Risarcimento del danno lesione della felicità o da perdita del tempo libero: negazione
La Suprema Corte di Cassazione ha negato la risarcibilità del danno da lesione della felicità o da perdita del tempo libero considerando che il danno in senso giuridico consiste nella perdita derivante dalla lesione d'una situazione giuridica soggettiva presa in considerazione dall'ordinamento, alla quale una o più norme apprestino una qualsiasi forma di tutela. Pertanto alla stregua dei suddetti principi è stato escluso il risarcimento al convivente della madre, la cui figlia è vittima di incidente stradale, in assenza di una famiglia di fatto (Cass., N.8037/016);


Trasporto di passeggero di automezzo non omologato
La Cassazione ha negato il risarcimento integrale per la persona trasportata su un motorino non omologato al trasporto passeggeri, caduta a seguito dell'apertura dello sportello di un autoveicolo parcheggiato, poichè nella fattispecie concorre la responsabilità del danneggiato stante l'idoneità al trasporto di terze persone (Cass., N.8049/016).


Divieto di cumulo in materia di risarcimento in caso di percezione di indennità di accompagnamento
Nell'ambito della qualificazione del danno a seguito di sinistro stradale, come ha chiarito la Suprema Corte di Cassazione con la sentenza N.7774/2016, la compagnia assicuratrice del danneggiante è legittimata a decurtare l'entità del risarcimento del danno patrimoniale per spese di assistenza domiciliare se la vittima del sinistro beneficia dell'indennità di accompagnamento o di indennità con analoga finalità.

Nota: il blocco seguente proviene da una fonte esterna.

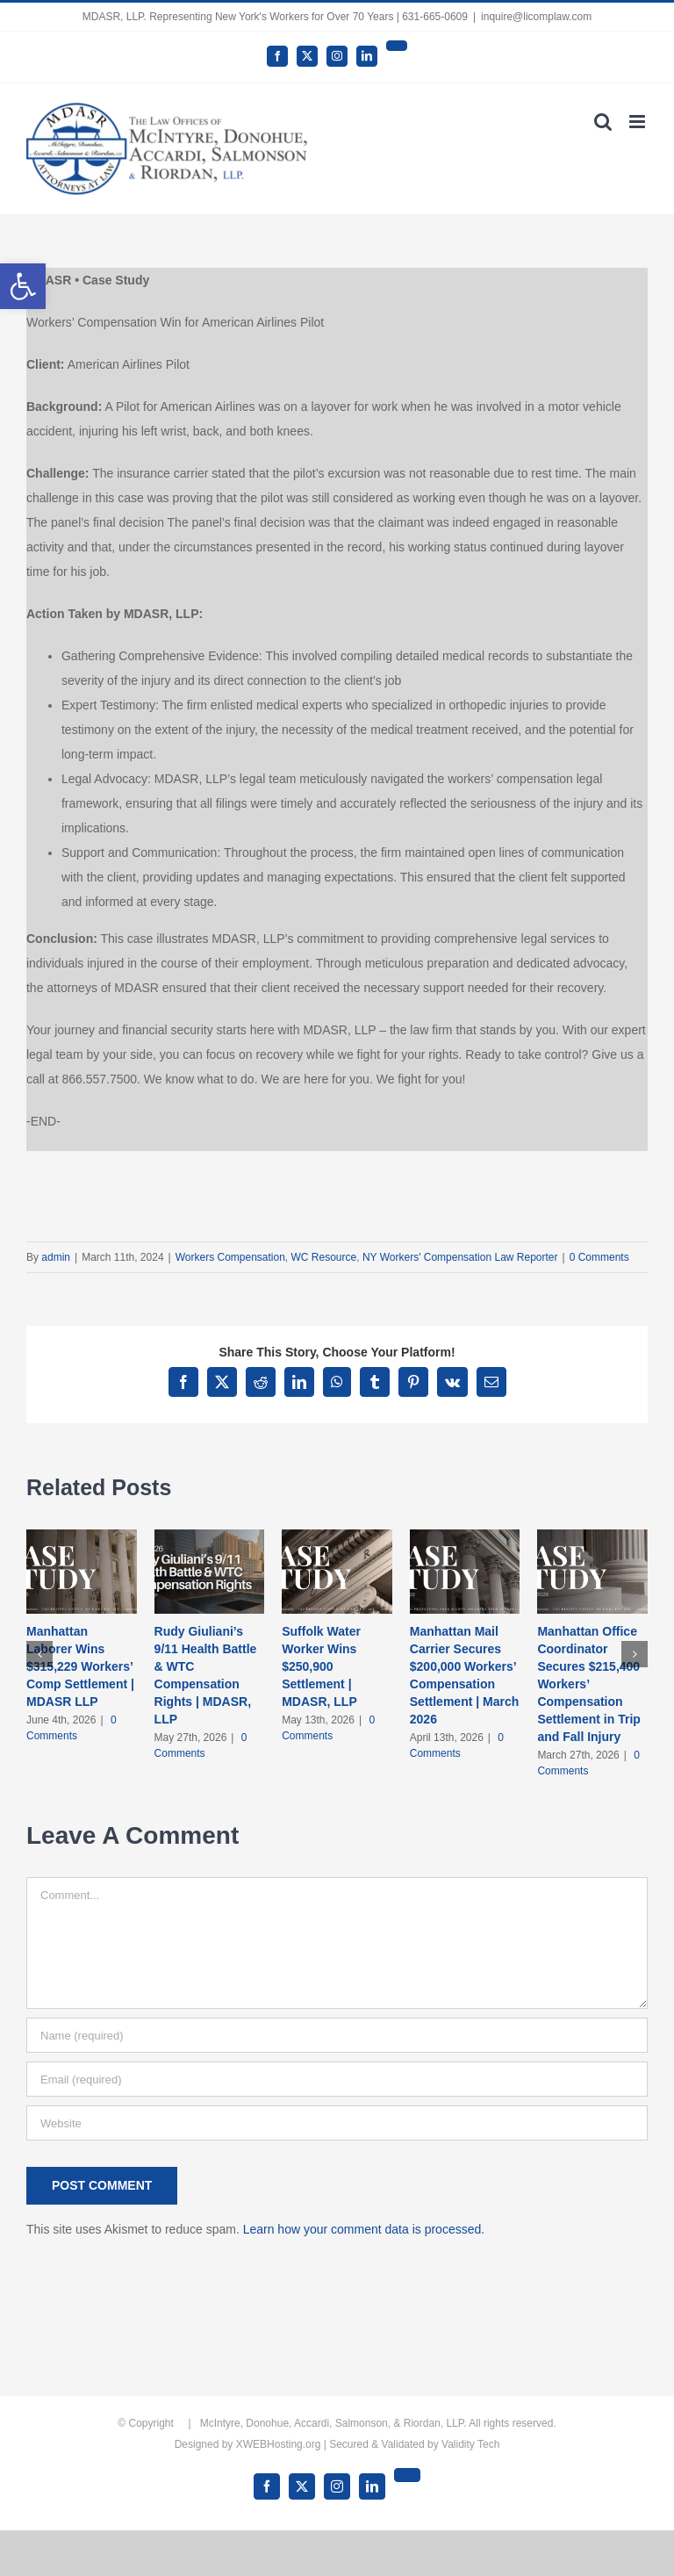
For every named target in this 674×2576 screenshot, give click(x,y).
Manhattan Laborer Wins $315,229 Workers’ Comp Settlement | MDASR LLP (80, 1666)
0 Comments (599, 1257)
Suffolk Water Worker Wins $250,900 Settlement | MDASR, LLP (321, 1666)
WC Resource (324, 1257)
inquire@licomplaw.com (536, 17)
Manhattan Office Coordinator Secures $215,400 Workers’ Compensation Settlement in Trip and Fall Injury (588, 1684)
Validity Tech (470, 2444)
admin (55, 1257)
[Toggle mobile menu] (638, 121)
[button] (23, 286)
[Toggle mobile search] (603, 121)
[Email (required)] (337, 2079)
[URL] (337, 2123)
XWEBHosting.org (278, 2444)
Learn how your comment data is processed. (363, 2229)
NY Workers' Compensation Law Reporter (460, 1257)
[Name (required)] (337, 2035)
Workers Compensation (230, 1257)
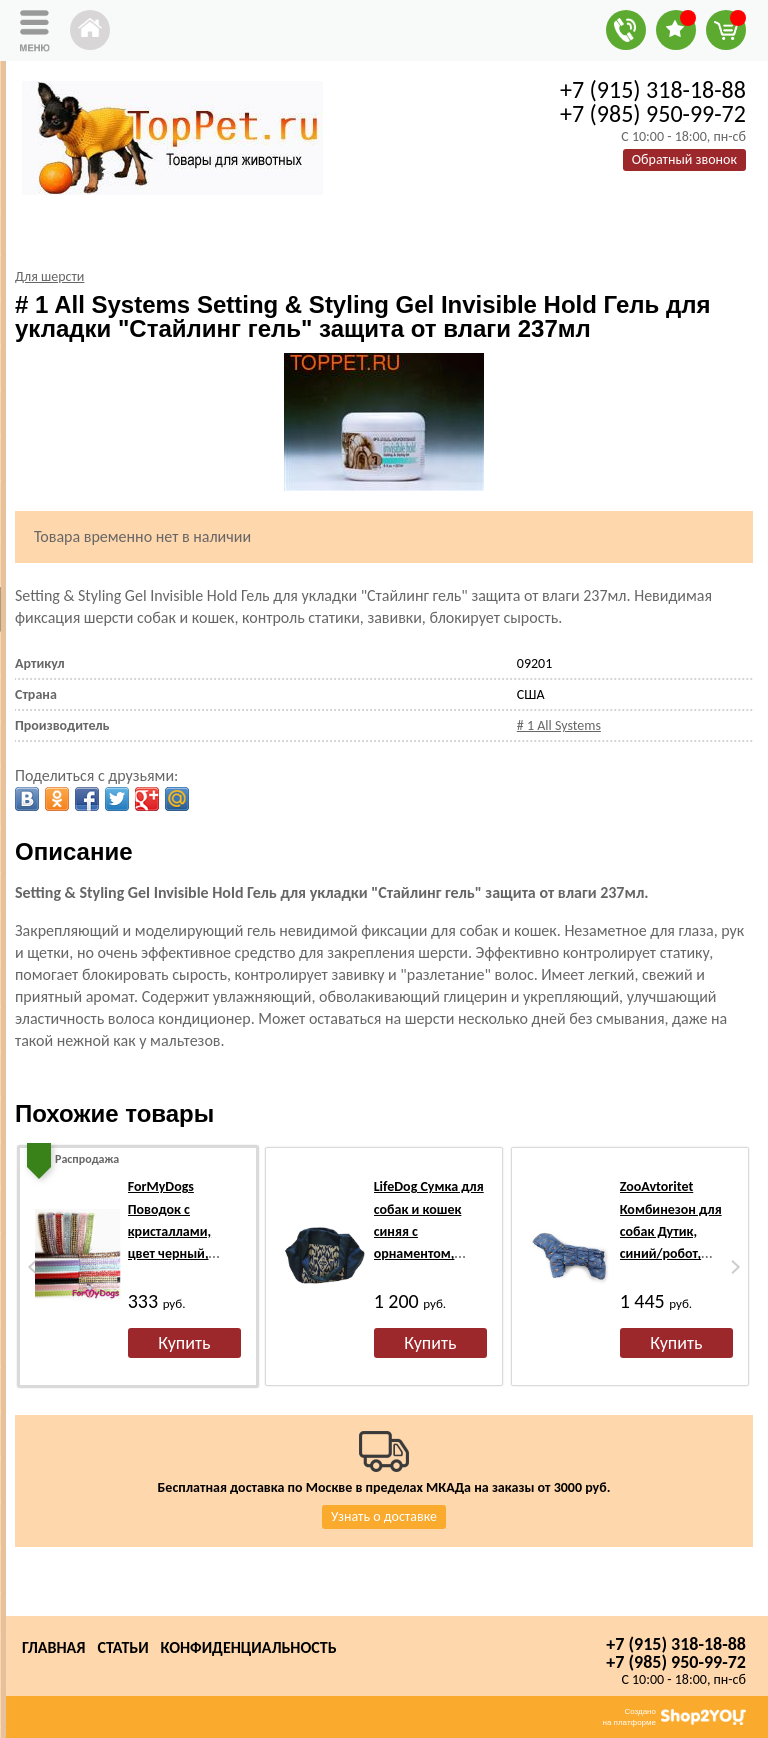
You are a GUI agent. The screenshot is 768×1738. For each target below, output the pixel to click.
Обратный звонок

In tema di diritto di famiglia

Assegnazione casa coniugale ed iscrizione di ipoteca
La Cassazione nella pronuncia N.7776 del 20 aprile 2016 ha stabilito che se l'assegnazione della casa coniugale è successiva all'iscrizione su di essa di un'ipoteca, l'immobile può essere pignorato. Anche se il provvedimento di assegnazione è trascritto prima del pignoramento;

 

Mantenimento del figlio che abbia completato gli studi professionali
L'onere di mantenimento del genitore verso i figli non viene meno qualora gli stessi siano divenuti maggiorenni, ma soltanto nel caso di autosufficienza economica. Il principio ha trovato un'attenuazione nell'ambito di un recente orientamento della giurisprudenza laddove è stato chiarito che deve essere ridotto l'assegno di mantenimento se il figlio, divenuto maggiorenne, ha completato un percorso formativo in una scuola professionale ed è dunque idoneo a svolgere un'attività lavorativa (Cass., N.7168/2016);

 

Assegno di mantenimento a vantaggio della moglie lavoratrice
La giurisprudenza della Suprema Corte ha confermato che nel caso di divorzio il marito è tenuto a corrispondere alla ex moglie l'assegno di mantenimento anche qualora quest'ultima abbia reperito un impiego che per la bassa retribuzione percepita non le consenta di mantenere il tenore di vita goduto in costanza di matrimonio (Ordinanza N.6433/2016), con ciò percependo un orientamento diverso da quello accolto da molti Tribunali che tendono ad escludere il suddetto obbligo nel caso in cui la moglie percepisca una retribuzione;

 

 

In tema di diritto del lavoro


Licenziamento del lavoratore per giusta causa o giustificato motivo
Al fine della dichiarazione della legittimità del licenziamento per giusta causa o giustificato motivo il Giudice deve provvedere alla valutazione della proporzionalità tra illecito disciplinare contestato e sanzione irrogata dal datore di lavoro; per cui si ritiene adeguata l'irrogazione del licenziamento qualora detta indagine superi la regola generale della "non scarsa importanza" posta dall'art. 1455 c.c.(Cass., N.8236/2016);

 

Licenziamento in forma orale
Al licenziamento in forma orale non si applica il termine di decadenza di sessanta giorni per l'impugnativa previsto dall'articolo 6 della legge n. 604 del 1966; il lavoratore potrà sempre agire in giudizio per far dichiarare l'inefficacia del licenziamento (Cass.,N. 22825/2015).